Our current iPhone application makes quite heavy use of SQLite. We persist the model in the database using a Data Access Object pattern built on top of my own JDBC like SQLite layer and it is all still quite lightweight. CoreData whould have been prefereable but we have to be compatible with iPhone SDK versions prior to 3.0. We also use the database to rank trends using indexed and weighted keywords and some additional temporal factors. Thankfully the text data we search through on the device is pre-indexed so we don't have to worry too much about getting suitable data into the tables. However we do need the database to run queries against this data and we spotted early on that optimization would be beneficial here.
I had some ideas of where we could improve and with a little Googling I found a sparse but useful SQLite optimization FAQ compiled by Jim Lyon. I quickly put together a hit list of optimizations that I'd try.
Use a between construct instead of LIKE
The FAQ explains that a LIKE cannot use an index and thus where possible it should be replaced with the > and < operators. For example:
word LIKE 'dog%'
Can be replaced with the more efficient:
word > 'dog' AND word < 'doh'
It's not a trivial replacement. Firstly the strings you are comparing must be of one case only. I also ran into trouble with international characters which of course don't fit nicely into the byte ranges. Furthermore you must write a little logic to generate the last character(s) of the 'upper limit term' (in this case 'dog'). Incrementing the last character is all well and good - but what about when you want to perform:
LIKE 'oz%'
I simply appended a low value character to the string to obtain the 'upper limit term' and ended up with something like: 'oz!' Thankfully I could work within these limitations for our use-cases and performance was much improved.
Move members of IN clauses into temporary tables
Many of our queries used variable length IN clauses. This made it unfeasible to prepare and cache the resultant statements and they would be prepared fresh each time. This sucked up and incredible amount of time - we might spend a second just preparing the statement. A typical clause is shown here:
AND id IN (32, 45, 67, 68, 80)
I decided that if I moved these values into a temporary table I could use a sub-select within the IN clause and hence end up with a static statement that I could prepare once and cache:
AND id IN (SELECT id FROM temporary_ids)
In addition to this I hoped to use a PRAGMA directive described in the FAQ to move the temporary tables off of the flash disk and into memory:
PRAGMA temp_store MEMORY
However, this setting does not seem to take effect on the iPhone version of SQLite which was somewhat disappointing. That said, the restructuring of my IN clauses did provided yet another significant performance improvement. I wouldn't be surprised if the row inserts into the temp table actually take longer than the execution of a given IN clause. But in this instance I am avoiding the costly preparation of a statement on each call.

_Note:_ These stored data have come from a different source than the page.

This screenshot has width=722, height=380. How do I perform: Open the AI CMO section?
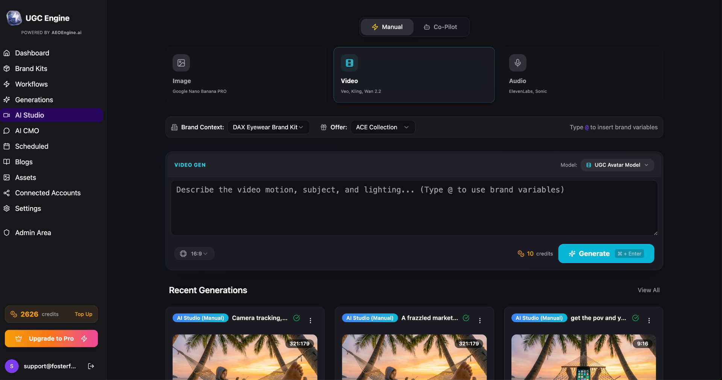[x=27, y=130]
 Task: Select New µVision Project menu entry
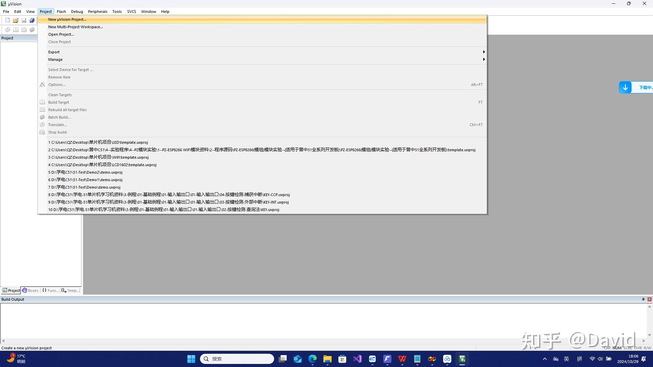click(x=67, y=19)
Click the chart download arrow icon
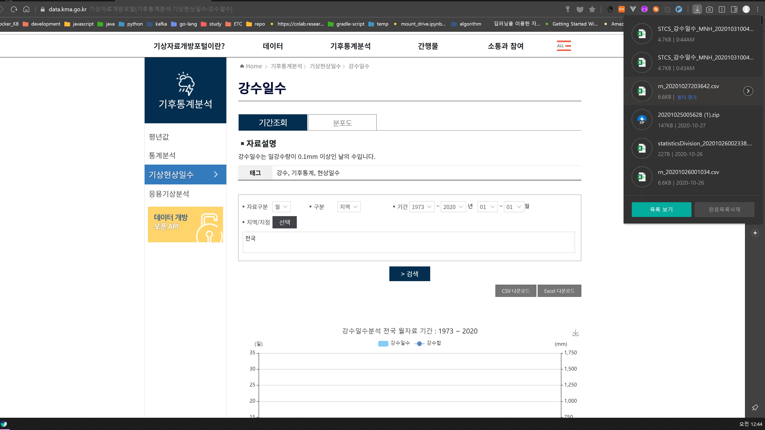765x430 pixels. pos(576,333)
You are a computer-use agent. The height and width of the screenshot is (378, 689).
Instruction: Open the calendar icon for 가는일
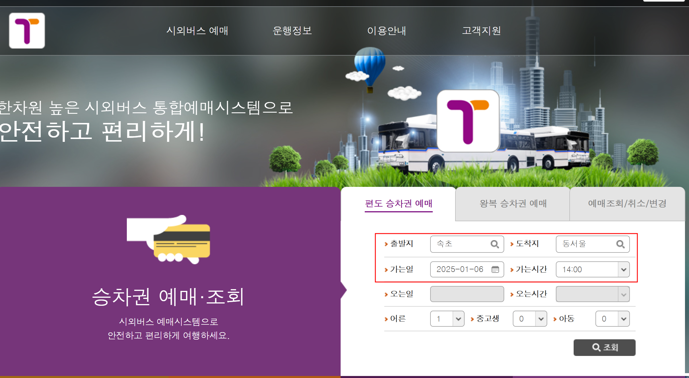[x=495, y=269]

Order sub-queries so that smaller results are returned first
The FAQ suggests in section 5.3 that sub-queries or criteria should appear in an order such that the criteria that will exclude the most rows should appear first. I take this to mean that this (poor) example query:
SELECT o.id
FROM owner o, pet p
WHERE o.age > 12 AND p.name = 'nathan' AND p.id = o.pet_id
Should be rewritten as:
SELECT o.id
FROM owner o, pet p
WHERE p.name = 'nathan' AND o.age > 12 AND p.id = o.pet_id
Because the p.name criteria is far more selective than that using o.age. Okay, so it's not a great example query. However, in our queries it was quite clear which criteria would be the most selective.
Other practices
Prior to implementing these optimizations we were using many of the best practices recommended in the FAQ including:
- Batching commands into transactions
- Using indexes where appropriate and justifying the indexes with the EXPLAIN command
- VACUUMing the database file before making release builds - this had a noticeable effect on the database file size but I couldn't say that it improved the performance.